Understanding Knoxville

By Don Rollins

American religious history is littered with a long list of tragedies that, no matter how we factor for culture or era or overarching zeitgeist, just don’t compute: missionaries that practiced theological chauvinism among native peoples; wunderkind evangelists that sold salvation to the gullible; pious politicians who touted their “pro-life” dogma as authority for misogyny, racism, homophobia and xenophobia. Think of those haughty Pilgrims, the Salem trials, Jonestown, Heaven’s Gate and Waco. Indeed, for all the upside of religion as practiced in this country, the faithful have some serious explaining to do.

But sometimes it’s religion taking the abuse, not doling it out. (News flash to those that think every priest is a pedophile or every fundamentalist is a whack job: Religion can be a force for good. Ask the family who’re off the street tonight, gratis of the congregation that runs the shelter. Talk to the prisoner whose only friend is the pastor, rabbi or imam who sees the face of a victim as well as a perpetrator.) Take last month’s shootings at a Unitarian Universalist church in Knoxville. What did that congregation do to enrage a man to the point of brandishing a shotgun and opening fire? Was it because they reject second-class citizenship for gay, lesbian, bisexual and transgender folk? Was it because they advocate for reproductive freedom? Because they promote diversity?

Jim Adkisson, the alleged shooter, didn’t operate in a vacuum. Nobody does in instances like that. The letter he left as explanation for his plan (which included his own “death by police”) cites liberalism as the impetus for the shootings. It was liberals that took away his marriage and his job and his food stamps. And so eight human beings would pay.

Adkisson’s letter might explain things, but it doesn’t go far in helping us understand them. It took the right combination of variables to create that bloody scene down in Knoxville.

Family therapists and congregational consultants recognize the names Murray Bowen and Edwin Freidman, two theorists who rejected the notion of “identified patients” in a given system, whether we’re talking about a family or an entire organization. The idea is to look at the context in which dysfunctional behavior occurs, not just the behavior itself. Bowen and Friedman suggest that blaming one piece of the system—say, the rebellious teen or difficult parishioner—ignores the many factors that are almost always in play when craziness (“acting-out”) takes place. Systems theory never absolves one from responsibility, but neither does it settle for simple explanations for complex situations.

So what factors were in play that summer Sunday morning when a children’s production became the backdrop for murder? Unmanaged mental illness? Unrequited love? Unrelieved poverty? Unbridled prejudice? The point is not to go bleeding-heart here, making the case for killer-as-victim; there are plenty of us walking around with scrambled brains, broken hearts and empty pockets. The point is that the Jim Adkissons of the world are archetypes for what’s wrong with the world: confusion, loneliness and suffering. Stuff we can act-on.

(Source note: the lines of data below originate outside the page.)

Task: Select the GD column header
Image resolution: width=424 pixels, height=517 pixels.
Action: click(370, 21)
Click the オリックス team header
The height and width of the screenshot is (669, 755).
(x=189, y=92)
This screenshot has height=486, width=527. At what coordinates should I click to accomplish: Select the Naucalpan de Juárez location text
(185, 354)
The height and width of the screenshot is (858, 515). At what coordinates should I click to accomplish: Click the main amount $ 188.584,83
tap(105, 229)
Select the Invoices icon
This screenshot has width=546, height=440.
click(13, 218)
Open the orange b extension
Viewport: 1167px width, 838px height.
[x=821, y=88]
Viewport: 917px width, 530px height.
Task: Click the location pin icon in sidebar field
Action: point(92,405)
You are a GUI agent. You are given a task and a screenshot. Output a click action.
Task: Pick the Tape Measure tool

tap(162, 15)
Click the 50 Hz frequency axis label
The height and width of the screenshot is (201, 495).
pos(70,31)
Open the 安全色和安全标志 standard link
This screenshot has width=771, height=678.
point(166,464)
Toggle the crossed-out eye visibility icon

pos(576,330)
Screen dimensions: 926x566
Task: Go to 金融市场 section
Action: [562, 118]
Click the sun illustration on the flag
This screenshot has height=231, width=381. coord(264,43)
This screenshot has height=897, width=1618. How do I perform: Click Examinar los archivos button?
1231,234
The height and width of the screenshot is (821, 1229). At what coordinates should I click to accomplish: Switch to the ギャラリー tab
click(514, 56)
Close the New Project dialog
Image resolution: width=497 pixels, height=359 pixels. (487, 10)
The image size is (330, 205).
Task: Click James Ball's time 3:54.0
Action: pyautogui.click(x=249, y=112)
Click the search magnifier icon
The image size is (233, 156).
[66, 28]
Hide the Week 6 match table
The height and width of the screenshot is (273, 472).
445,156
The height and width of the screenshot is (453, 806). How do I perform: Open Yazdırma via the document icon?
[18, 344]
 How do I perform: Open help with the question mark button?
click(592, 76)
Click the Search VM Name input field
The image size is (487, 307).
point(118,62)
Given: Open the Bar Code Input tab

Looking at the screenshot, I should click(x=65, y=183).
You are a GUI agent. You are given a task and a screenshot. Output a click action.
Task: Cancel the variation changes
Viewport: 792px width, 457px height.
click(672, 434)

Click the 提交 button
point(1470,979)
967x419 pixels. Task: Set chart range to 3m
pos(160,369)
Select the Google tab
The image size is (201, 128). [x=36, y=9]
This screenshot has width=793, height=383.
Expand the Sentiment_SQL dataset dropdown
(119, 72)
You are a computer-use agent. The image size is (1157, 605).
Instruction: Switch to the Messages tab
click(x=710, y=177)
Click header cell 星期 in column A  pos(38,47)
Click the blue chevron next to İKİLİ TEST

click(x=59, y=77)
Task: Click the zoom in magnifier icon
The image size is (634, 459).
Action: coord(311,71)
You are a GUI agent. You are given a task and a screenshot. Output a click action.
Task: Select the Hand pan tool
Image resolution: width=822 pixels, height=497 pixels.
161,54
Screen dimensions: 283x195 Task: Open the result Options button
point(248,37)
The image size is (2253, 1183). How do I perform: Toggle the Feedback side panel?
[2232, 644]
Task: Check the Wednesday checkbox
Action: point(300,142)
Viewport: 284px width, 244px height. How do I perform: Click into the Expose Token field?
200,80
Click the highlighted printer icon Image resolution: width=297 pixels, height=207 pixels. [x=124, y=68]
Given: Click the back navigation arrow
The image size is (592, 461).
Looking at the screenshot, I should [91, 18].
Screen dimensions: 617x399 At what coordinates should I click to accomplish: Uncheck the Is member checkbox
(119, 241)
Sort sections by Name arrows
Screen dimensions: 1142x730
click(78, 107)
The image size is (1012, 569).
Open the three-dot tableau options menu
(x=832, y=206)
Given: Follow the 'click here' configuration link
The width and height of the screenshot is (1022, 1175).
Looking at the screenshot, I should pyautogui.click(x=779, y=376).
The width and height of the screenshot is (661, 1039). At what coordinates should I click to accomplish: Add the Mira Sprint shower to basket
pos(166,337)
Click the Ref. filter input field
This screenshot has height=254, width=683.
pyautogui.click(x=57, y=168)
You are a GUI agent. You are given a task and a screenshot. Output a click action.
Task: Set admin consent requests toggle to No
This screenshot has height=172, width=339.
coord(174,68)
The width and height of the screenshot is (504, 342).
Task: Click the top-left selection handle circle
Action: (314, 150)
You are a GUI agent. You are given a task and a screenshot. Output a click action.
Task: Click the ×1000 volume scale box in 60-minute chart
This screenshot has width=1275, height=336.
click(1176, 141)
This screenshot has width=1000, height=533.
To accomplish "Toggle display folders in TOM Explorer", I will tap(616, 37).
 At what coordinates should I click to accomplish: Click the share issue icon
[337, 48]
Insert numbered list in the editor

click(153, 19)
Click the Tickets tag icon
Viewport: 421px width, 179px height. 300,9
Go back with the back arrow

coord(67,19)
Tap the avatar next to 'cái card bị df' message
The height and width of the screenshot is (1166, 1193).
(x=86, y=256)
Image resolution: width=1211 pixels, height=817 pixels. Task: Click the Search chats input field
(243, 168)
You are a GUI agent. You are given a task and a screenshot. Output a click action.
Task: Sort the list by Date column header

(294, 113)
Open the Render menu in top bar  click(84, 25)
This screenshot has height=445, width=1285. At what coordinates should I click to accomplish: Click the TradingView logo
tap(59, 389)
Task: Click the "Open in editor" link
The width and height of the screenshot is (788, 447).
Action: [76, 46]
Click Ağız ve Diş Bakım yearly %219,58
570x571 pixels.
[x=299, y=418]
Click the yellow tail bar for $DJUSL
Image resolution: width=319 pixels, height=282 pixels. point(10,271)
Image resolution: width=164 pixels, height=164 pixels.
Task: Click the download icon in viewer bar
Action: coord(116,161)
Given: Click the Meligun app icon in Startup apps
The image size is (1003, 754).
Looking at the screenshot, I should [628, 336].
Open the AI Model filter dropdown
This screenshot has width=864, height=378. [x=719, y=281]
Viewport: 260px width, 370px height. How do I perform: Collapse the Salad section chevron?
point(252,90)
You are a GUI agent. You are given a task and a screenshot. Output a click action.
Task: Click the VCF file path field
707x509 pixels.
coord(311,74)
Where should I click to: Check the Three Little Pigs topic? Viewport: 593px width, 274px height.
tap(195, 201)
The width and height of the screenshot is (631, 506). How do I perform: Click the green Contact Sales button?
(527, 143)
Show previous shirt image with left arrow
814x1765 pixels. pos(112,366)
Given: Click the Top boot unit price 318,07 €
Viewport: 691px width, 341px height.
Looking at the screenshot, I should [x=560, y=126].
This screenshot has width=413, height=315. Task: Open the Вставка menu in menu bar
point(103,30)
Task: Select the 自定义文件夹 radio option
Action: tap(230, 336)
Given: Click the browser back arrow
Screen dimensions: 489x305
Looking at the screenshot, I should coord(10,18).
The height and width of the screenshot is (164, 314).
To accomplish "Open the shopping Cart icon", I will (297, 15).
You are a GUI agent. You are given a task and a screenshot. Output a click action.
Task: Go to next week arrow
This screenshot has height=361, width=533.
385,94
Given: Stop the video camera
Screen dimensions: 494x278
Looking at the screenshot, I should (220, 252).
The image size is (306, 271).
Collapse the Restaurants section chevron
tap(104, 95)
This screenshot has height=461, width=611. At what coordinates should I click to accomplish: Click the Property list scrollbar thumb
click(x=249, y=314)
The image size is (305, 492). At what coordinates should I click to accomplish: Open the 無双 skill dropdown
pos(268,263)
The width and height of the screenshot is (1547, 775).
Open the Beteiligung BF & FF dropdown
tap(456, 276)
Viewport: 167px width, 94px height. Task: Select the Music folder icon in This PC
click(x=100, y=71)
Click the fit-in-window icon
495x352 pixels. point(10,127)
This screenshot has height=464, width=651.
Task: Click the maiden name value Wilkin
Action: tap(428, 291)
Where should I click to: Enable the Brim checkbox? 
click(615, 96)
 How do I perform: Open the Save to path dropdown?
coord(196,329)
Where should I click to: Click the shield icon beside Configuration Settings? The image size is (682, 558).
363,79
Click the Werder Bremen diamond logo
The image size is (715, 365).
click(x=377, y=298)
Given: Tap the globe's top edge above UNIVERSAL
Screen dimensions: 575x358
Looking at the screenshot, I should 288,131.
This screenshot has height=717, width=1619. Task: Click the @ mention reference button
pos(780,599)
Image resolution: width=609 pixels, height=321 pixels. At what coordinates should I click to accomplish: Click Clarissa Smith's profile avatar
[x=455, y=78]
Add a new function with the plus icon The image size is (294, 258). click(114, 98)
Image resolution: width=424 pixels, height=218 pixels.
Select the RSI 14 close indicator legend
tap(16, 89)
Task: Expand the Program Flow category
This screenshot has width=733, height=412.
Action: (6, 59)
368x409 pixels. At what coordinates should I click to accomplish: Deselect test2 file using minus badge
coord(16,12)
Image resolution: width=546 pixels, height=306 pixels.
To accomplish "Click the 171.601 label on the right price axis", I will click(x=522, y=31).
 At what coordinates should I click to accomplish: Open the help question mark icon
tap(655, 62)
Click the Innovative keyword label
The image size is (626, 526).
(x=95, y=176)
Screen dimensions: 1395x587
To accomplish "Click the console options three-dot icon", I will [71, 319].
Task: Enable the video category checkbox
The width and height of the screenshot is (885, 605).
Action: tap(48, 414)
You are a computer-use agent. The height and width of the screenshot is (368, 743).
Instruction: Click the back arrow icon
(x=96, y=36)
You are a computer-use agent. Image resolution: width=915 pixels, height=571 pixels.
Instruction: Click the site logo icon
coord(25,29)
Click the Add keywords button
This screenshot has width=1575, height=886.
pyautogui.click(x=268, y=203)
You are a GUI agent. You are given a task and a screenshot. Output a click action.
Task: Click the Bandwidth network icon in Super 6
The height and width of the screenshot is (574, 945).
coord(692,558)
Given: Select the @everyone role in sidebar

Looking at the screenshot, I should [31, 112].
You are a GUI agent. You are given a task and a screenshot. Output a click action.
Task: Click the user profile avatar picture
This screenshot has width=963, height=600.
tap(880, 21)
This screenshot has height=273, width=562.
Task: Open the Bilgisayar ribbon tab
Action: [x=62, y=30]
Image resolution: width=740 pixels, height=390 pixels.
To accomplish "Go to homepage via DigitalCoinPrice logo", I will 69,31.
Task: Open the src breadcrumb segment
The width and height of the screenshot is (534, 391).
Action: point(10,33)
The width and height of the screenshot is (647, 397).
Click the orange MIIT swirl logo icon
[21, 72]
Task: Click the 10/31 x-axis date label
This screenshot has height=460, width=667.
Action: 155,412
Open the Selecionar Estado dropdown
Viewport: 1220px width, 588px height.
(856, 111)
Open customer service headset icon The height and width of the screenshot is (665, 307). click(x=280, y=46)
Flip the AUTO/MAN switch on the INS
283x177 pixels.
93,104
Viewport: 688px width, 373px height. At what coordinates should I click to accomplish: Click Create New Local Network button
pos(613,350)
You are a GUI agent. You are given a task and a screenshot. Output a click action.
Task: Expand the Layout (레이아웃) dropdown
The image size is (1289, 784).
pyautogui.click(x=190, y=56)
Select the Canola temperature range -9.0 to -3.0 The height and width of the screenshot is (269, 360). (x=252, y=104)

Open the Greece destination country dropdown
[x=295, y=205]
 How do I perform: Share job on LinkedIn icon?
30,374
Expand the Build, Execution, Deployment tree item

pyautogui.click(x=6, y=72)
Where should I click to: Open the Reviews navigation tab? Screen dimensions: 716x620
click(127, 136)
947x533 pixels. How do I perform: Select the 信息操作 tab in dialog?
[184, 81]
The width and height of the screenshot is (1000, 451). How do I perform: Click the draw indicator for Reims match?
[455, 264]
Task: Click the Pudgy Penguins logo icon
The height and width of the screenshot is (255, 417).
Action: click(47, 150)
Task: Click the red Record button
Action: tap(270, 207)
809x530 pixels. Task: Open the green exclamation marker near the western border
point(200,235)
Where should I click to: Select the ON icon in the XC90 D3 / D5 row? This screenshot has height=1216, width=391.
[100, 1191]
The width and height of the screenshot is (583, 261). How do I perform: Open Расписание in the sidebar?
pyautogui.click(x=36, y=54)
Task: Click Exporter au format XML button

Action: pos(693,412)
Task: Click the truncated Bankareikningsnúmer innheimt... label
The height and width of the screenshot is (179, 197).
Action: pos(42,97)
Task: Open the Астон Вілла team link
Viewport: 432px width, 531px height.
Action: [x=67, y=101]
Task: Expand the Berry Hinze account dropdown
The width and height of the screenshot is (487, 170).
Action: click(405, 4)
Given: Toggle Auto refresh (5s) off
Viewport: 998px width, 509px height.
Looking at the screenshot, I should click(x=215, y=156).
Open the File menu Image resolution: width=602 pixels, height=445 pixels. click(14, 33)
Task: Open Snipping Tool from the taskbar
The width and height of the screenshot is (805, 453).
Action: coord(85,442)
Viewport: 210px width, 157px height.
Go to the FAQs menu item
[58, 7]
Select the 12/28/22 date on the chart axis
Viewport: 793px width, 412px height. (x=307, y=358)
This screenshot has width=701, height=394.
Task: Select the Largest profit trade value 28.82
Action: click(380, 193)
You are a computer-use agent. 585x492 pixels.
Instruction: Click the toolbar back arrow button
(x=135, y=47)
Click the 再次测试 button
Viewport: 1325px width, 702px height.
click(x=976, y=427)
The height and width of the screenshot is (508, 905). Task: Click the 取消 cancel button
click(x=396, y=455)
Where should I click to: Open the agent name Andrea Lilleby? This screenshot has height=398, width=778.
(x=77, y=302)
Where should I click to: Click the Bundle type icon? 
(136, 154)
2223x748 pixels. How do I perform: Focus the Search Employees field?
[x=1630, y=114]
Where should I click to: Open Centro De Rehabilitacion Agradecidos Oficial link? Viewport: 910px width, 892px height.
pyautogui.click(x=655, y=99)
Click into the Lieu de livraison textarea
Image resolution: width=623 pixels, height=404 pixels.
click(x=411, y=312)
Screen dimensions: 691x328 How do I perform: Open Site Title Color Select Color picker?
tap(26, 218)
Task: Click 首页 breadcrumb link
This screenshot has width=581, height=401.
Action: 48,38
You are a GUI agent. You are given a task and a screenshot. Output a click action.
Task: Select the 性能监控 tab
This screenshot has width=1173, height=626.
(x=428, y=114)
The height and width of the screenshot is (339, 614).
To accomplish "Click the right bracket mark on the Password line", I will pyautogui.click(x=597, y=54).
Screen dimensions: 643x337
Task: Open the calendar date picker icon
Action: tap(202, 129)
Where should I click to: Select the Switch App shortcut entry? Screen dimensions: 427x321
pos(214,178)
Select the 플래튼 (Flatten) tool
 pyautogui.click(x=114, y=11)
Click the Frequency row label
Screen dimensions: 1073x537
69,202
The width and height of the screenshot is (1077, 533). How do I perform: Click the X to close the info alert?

If found mentally competent and convicted, should Adkisson receive the full measure of the law? Absolutely. But shame on my fellow liberals and me if we move up into our heads and wax eloquent about the legal system or the prison system or capital punishment. Shame on us if we ignore yet another opportunity to be reminded that all around us are hurting people. And shame on us if Knoxville doesn’t move us to look around today for somebody to help.

In the end, Knoxville was not just about Jim Adkisson. It was not just about a liberal church. It was not about liberalism itself, glorious as that might sound in our progressive ears. Knoxville was spiritual ground zero for the kind of horror that only a number of variables can produce. We can’t undo it, but we can rededicate ourselves and our resources to help give compassion a fighting chance in this world of woe.

Systems theory says things don’t happen in a vacuum.

Rev. Don Rollins is pastor of the Nora Unitarian Universalist Church in Hanska, Minn.